Sara è cresciuta, oggi partecipa ad un progetto di vita indipendente che stiamo costruendo assieme, ce lo stiamo anche un po’ inventando a dir la verità perché il paese dove viviamo anche oggi non risponde molto all’esigenza di formare figure professionali di supporto. Sara ha raggiunto un buon grado di autonomia: ha imparato a spostarsi da sola con i mezzi, a memorizzare gli orari degli autobus, ad acquistare i biglietti, sa cucinare.

Special Olympics è lo sport dell’inclusione

La pallavolo è sempre stato lo sport “di famiglia” per Sara, praticato già dai suoi genitori e da suo fratello. Da piccola giocava nella squadra del suo paese, Celle Ligure, allenata proprio da suo papà, ma poi ha dovuto purtroppo interrompere.

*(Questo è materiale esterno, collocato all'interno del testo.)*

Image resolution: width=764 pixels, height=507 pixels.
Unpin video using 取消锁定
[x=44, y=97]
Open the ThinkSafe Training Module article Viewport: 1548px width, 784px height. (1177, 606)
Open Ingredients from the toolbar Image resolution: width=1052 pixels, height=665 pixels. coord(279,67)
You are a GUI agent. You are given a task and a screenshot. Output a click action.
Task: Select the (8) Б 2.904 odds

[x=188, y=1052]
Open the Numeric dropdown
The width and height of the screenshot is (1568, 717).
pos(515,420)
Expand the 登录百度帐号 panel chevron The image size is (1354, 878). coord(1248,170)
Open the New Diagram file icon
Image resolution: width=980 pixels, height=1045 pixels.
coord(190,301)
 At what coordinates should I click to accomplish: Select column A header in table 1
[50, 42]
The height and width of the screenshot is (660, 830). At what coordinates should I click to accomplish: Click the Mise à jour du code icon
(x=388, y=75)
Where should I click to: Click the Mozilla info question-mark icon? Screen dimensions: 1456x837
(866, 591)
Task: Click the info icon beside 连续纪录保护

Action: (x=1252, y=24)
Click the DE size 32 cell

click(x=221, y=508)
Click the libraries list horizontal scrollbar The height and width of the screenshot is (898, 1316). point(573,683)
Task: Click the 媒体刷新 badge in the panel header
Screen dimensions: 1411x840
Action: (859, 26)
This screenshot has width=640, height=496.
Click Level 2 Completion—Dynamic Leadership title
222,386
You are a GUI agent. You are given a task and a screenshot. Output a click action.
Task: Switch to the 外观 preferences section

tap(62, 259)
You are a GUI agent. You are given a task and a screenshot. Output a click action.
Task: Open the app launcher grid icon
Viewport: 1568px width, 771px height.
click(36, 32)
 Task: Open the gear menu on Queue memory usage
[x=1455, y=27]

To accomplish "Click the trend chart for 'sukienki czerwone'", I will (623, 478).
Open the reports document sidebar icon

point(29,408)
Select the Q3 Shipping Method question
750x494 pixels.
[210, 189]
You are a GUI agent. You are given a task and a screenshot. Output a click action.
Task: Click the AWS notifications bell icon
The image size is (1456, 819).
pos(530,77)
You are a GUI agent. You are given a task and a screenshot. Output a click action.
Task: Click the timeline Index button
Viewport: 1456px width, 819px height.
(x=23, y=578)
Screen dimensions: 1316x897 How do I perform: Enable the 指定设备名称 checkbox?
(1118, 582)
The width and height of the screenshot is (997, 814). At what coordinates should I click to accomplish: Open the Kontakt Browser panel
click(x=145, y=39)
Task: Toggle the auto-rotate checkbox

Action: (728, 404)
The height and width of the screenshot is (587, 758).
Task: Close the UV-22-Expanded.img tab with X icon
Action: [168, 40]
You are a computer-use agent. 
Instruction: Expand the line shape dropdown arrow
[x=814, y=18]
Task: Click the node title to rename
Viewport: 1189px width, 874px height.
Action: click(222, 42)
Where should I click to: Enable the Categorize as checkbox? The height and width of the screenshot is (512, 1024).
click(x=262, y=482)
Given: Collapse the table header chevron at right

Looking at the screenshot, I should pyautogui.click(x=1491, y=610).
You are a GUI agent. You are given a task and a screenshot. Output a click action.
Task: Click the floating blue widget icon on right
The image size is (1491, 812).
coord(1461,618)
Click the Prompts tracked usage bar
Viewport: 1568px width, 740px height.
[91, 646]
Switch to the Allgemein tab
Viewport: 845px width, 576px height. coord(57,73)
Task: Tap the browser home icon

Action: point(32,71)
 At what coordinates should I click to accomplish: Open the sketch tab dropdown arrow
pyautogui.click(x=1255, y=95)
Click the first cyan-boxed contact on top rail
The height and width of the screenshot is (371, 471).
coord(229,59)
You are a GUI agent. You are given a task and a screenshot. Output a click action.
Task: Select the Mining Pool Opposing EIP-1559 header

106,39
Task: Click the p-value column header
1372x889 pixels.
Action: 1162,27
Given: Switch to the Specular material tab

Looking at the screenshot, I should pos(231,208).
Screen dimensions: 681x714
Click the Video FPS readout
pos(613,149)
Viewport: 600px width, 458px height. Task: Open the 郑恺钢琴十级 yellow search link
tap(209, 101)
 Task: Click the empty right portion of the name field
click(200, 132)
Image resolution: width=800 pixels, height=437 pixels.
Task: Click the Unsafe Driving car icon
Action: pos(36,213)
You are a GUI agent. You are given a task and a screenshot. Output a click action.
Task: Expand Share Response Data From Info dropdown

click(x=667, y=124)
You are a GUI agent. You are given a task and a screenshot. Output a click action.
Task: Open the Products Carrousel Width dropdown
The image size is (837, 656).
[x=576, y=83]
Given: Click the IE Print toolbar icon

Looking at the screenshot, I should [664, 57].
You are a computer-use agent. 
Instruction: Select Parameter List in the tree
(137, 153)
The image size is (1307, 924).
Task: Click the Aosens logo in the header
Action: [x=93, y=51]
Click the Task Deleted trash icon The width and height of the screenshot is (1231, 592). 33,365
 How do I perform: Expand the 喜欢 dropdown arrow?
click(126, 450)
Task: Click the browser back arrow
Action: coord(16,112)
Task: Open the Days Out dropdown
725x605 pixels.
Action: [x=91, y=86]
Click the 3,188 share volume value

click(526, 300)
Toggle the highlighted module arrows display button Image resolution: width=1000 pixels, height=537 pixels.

Ha dovuto attendere il 2018 e la Volleyball Week di Special Olympics Italia per tornare a giocare in campo. Mentre era al palazzetto per assistere come pubblico ad una partita di campionato, è stata coinvolta quasi per caso nel team Eunike che aveva organizzato proprio lì in quella giornata, una discesa in campo e una partita dimostrativa di pallavolo unificata. Tutto è iniziato lì! L’anno successivo è tornata a far parte del Celle Varazze Volley, coinvolta proprio dalla coach di Eunike Eleonora Ferrari insieme ad altre sue coetanee con disabilità, allenandosi insieme alla squadra Under16 e partecipando con loro ad alcune partite. L’emozione di poter gareggiare davanti ai suoi genitori e ai suoi fratelli è stata grandissima! Con il passare dei mesi ha iniziato anche ad allenarsi assiduamente con il team Eunike, sia nel nuoto sia nel Beach Volley Unificato, che le ha permesso di vivere la prima trasferta insieme alle sue compagne di squadra, per partecipare agli Unified Beach Games di Cesenatico, l’evento che sicuramente ricorda con maggior soddisfazione.